A spackling compound is disclosed in the Deer et al. U.S. Pat. No. 4,391,648. While joint compound and spackling compound do many of the same things and are both smeared onto walls to hide flaws, spackling compound is generally lighter, dries more quickly, sands more easily, and is more expensive than joint compound. For simplicity, joint compound, drywall joint compound, and the like expressions are used throughout this specification to refer to wall repair compounds generally, including joint compound and spackling compound.
Sanding hardened joint compound can be accomplished using conventional techniques including power sanders, abrasive screens, or manual sanders which consist simply of a supporting block and a piece of abrasive paper mounted on the block. Sanding the joint compound, however, produces a large quantity of an extremely fine powder which tends to become suspended in air for a long period of time. The airborne particles settle on everything in the vicinity of the sanding site and usually require several cleanings before they can all be collected, thereby making cleanup a time consuming and tedious process. The particles may also present a serious health hazard to the worker.
The airborne particles are highly pervasive and can enter the nose, lungs, eyes and even the pores of the skin. Results from a study conducted by the National Institute for Occupational Safety and Health found that dust levels in 9 out of 10 test samples taken at test sites where workers were finishing drywall with joint compound were higher than the limits set my OSHA. The report also said that the dust may not be safe even when it falls within the recommended limits. In addition, the study found that several dust samples contained silica and kaolin, a material found in clay, which have been found to cause permanent lung damage. The report recommended the use of local exhaust ventilation, wet finishing techniques, and personal protective equipment to reduce the hazard.
In an effort to reduce the dust generation and cleanup problems associated with the sanding of conventional joint compounds, various attempts have been made to develop specialized dustless drywall sanders. The Matechuk U.S. Pat. No. 4,782,632, for example, discloses a drywall sander including a sanding head designed to minimize the release of dust and further discloses attaching a vacuum cleaner to the sanding head to collect the dust. The Krumholz U.S. Pat. No. 4,955,748 discloses a dustless drywall finisher which uses a wet sponge to prevent the formation of airborne dust.
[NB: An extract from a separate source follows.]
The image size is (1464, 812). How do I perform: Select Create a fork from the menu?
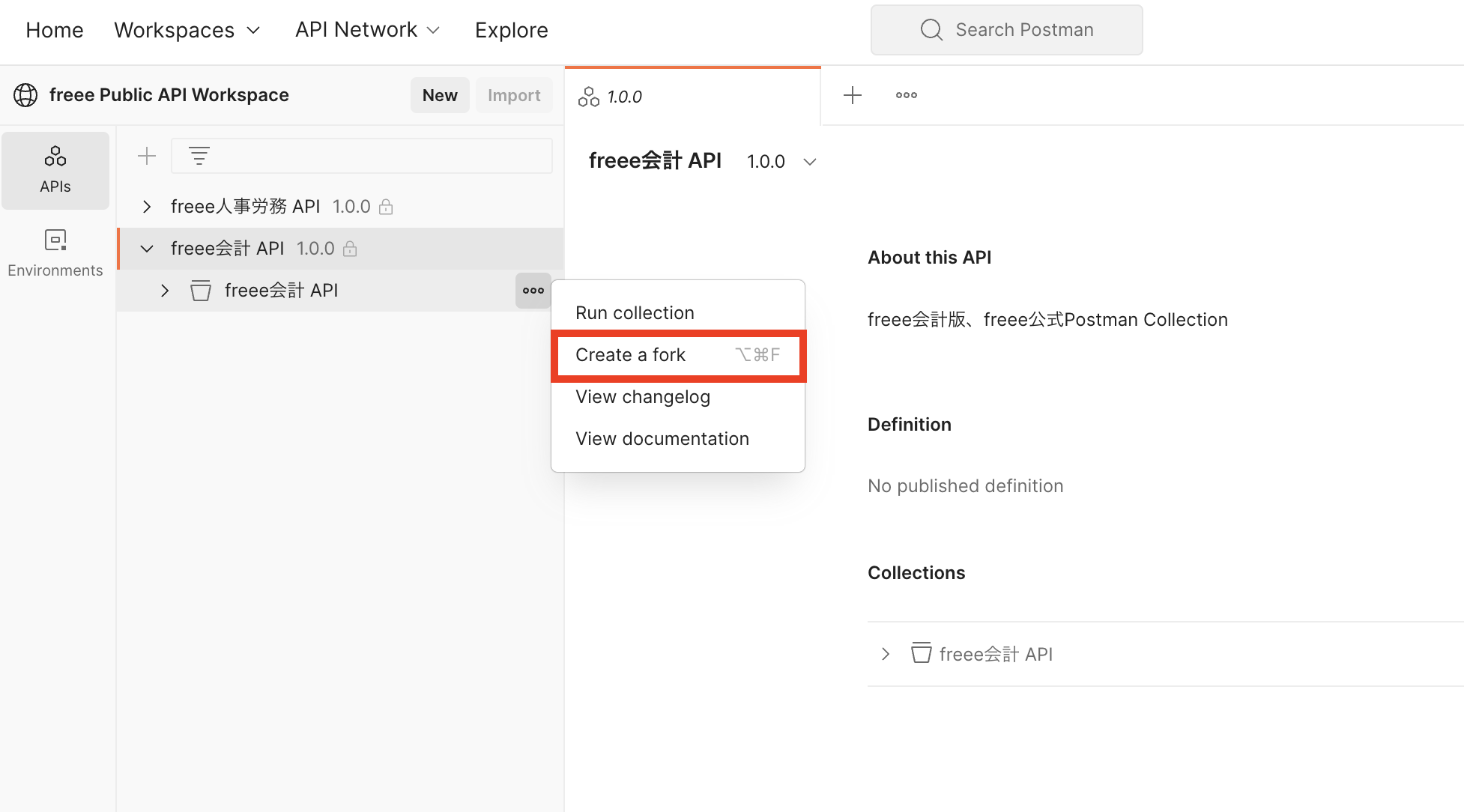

Dust remains a problem, however, when conventional power sanders or hand sanders are used to sand conventional joint compounds. A need therefore exists for a joint compound that can be sanded using conventional sanders without producing a large quantity of fine particles capable of becoming suspended in air. It would also be desirable to provide an additive that could be mixed with commercially available joint compounds to inhibit the formation of airborne particles during the sanding procedure without otherwise interfering with the properties of the joint compound.